Sekitar pukul setengah sebelas, kami sampai di rumah Pak Laman, pemilik Jeep. Di sana kami istirahat sebentar sambil mempersiapkan persyaratan yang kurang. Mas Nur membantu kami melobi Pak Laman agar memberikan ongkos lebih murah untuk harga rata-rata per orang, bukan borongan. Berhasil, kami cuma dikenakan ongkos Jeep Rp. 60 ribu per orang dari Tumpang ke Ranupani, desa terakhir di kaki Semeru. Kalau harga borongan, sekali jalan ongkosnya Rp. 650 ribu, bisa diisi maksimal sepuluh orang.

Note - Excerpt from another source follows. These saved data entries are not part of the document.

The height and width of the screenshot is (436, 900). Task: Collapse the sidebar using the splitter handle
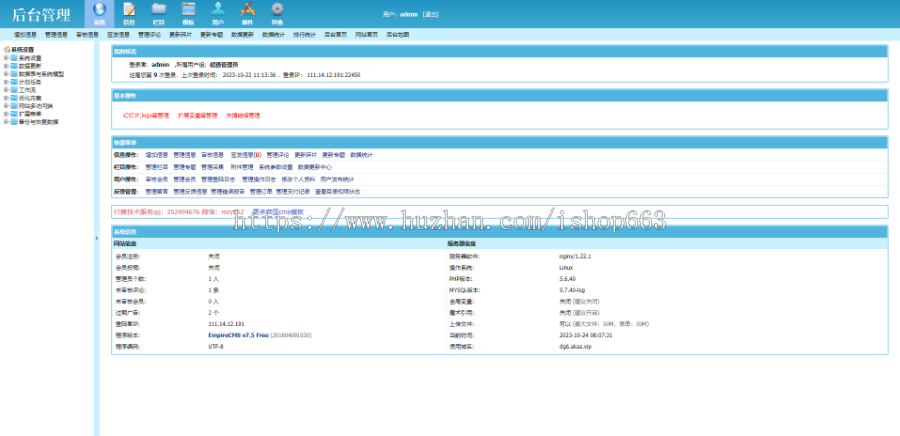coord(96,238)
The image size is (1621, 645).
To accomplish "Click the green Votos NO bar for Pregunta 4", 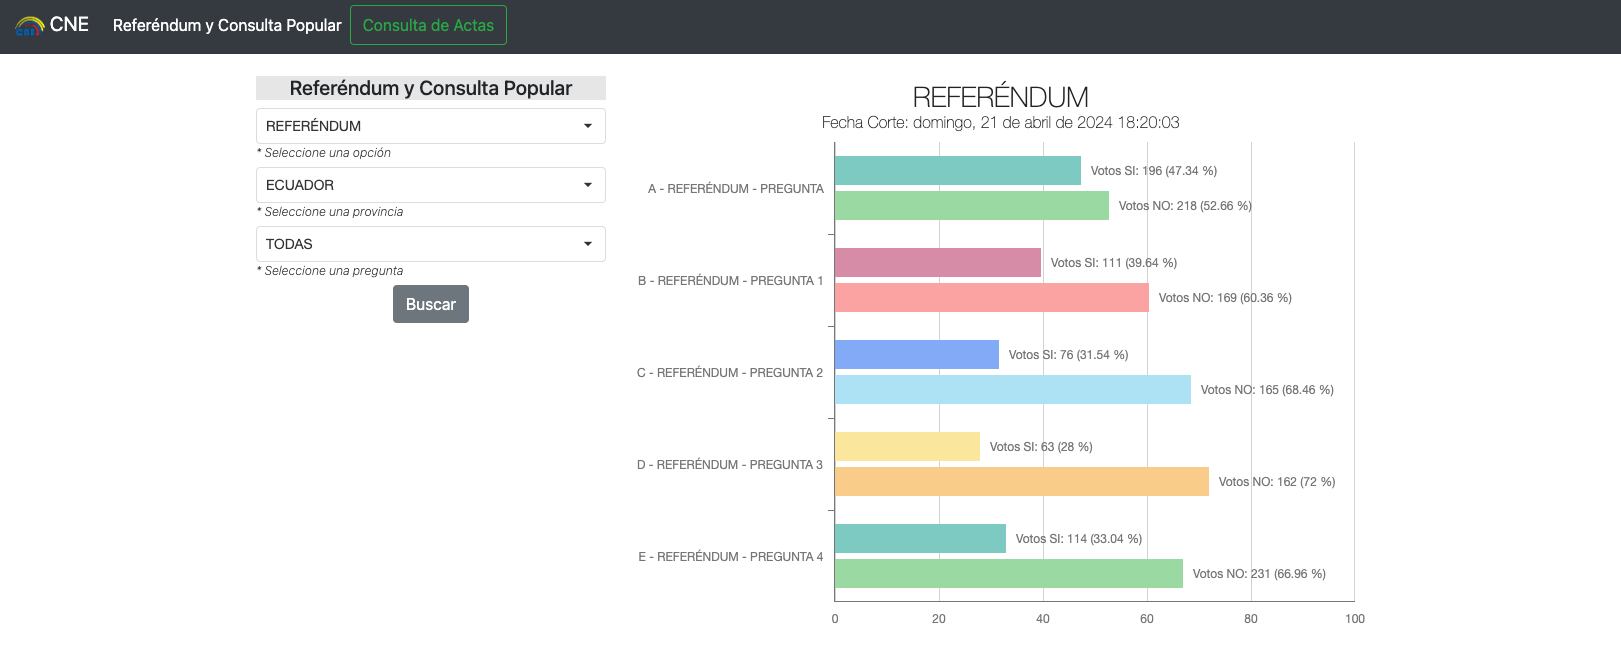I will point(1008,574).
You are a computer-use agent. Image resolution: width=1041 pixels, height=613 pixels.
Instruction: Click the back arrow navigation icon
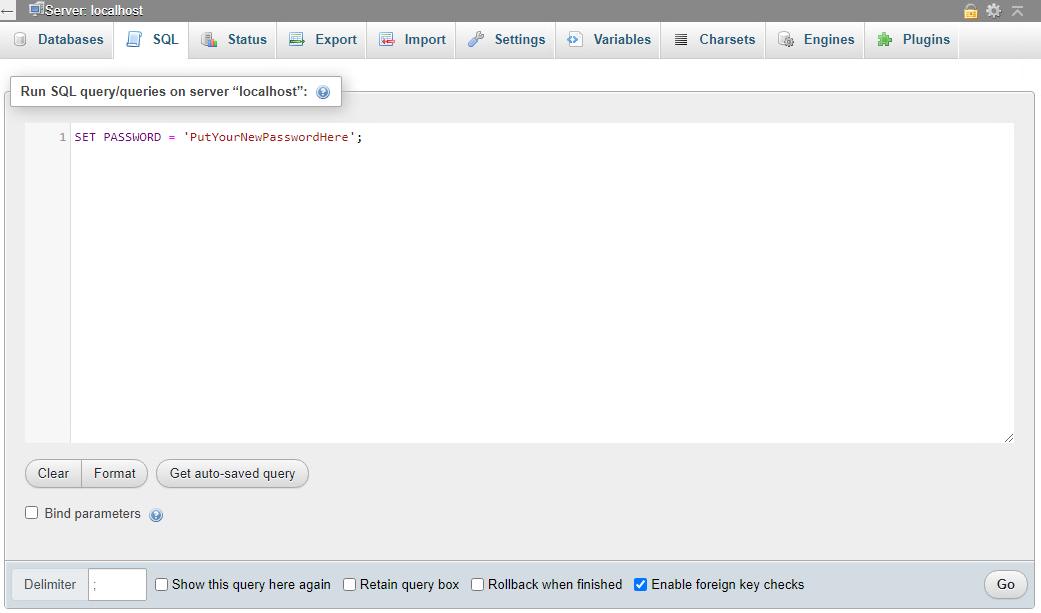[x=8, y=11]
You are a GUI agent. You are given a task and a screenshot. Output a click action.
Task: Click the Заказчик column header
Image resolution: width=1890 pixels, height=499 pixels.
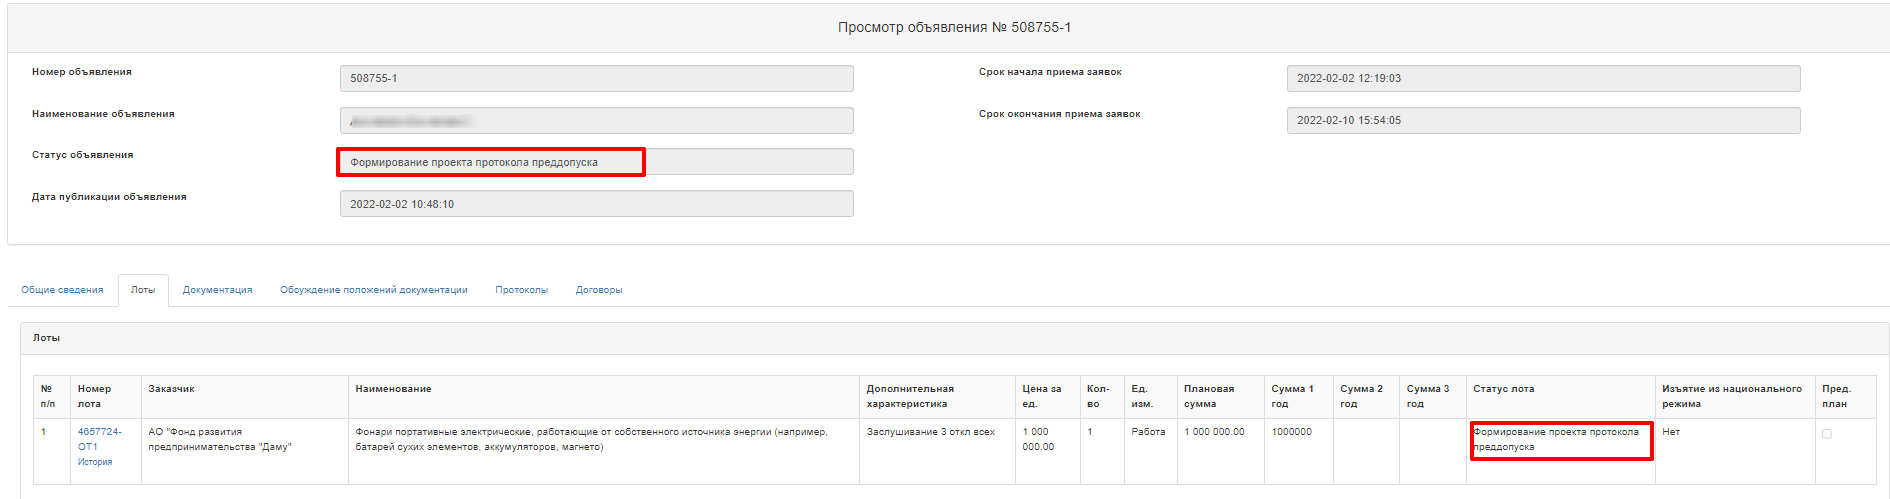click(172, 389)
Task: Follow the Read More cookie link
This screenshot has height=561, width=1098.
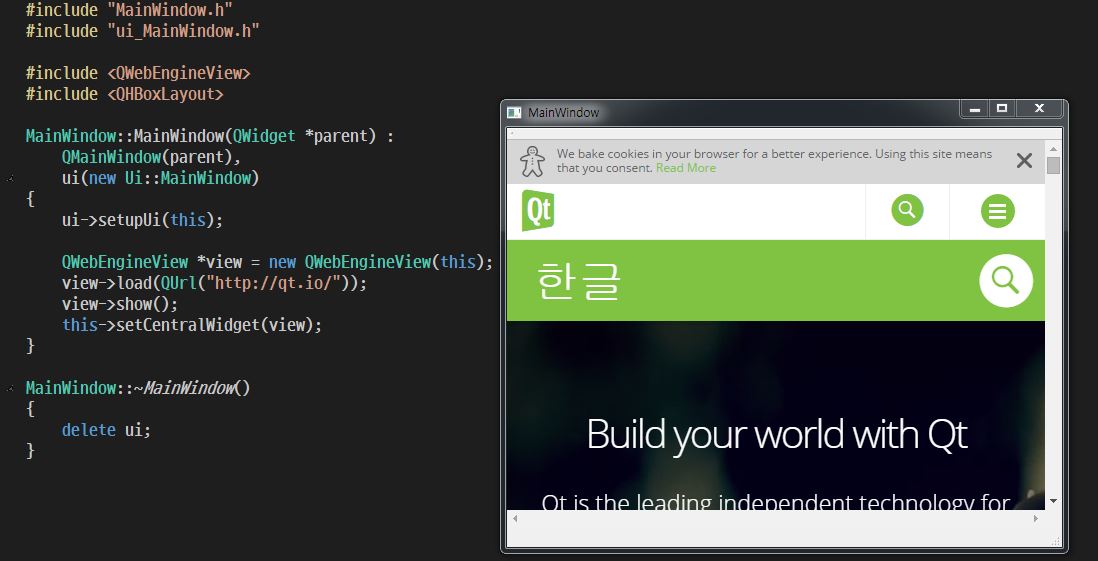Action: (x=686, y=168)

Setelah semua siap, kami mulai menaiki Jeep. Diantar Pak Arifin, sopirnya Pak Laman. Pemandangan dari Tumpang menuju Ranupani dipenuhi oleh ladang penduduk. Akses jalannya sudah aspal, walaupun ada beberapa yang rusak. Sampai akhirnya kami tiba di suatu tempat dengan pemandangan yang epic banget. Orang sekitar menyebutnya Bukit Teletubbies karena memang sekilas mirip dengan bukit yang ada di serial kartun Teletubbies. Jalan berpasir membelah lembah dengan hamparan rumput yang menghijau layaknya karpet alami. Di sisi kiri kanannya berdiri kokoh bukut-bukit yang juga sedang menghijau.  Aku meminta Pak Arifin berhenti sejenak untuk menikmati  pemandangan sekalian foto-foto. Setelah puas, kami melanjutkan perjalanan.

Sekitar pukul 12:30 WIB kami sampai di Ranupani (2100 mdpl). Di sini arealnya sangat berdebu. Setelah membayar ongkos, kami langsung menuju loket pendaftaran untuk mengurus SIMAKSI. Fotokopi KTP dan fotokopi Surat Keterangan Sehat wajib dilampirkan.  Formulir SIMAKSI juga harus ditandatangani di atas materai sebagai tanda kita menyetujui peraturan yang ditetapkan Balai Besar Taman Nasional Bromo Tengger Semeru (BB TNBTS). Tapi, sebelum membayar tiket masuk kita diwajibkan untuk mengikuti briefing dan pemeriksaan perlengkapan pendakian. Harga tiket Rp. 17.500 untuk hari kerja dan Rp. 22.500 untuk hari libur. Kami membeli tiket untuk empat hari, masing-masing orang dikenakan tarif Rp. 70 ribu.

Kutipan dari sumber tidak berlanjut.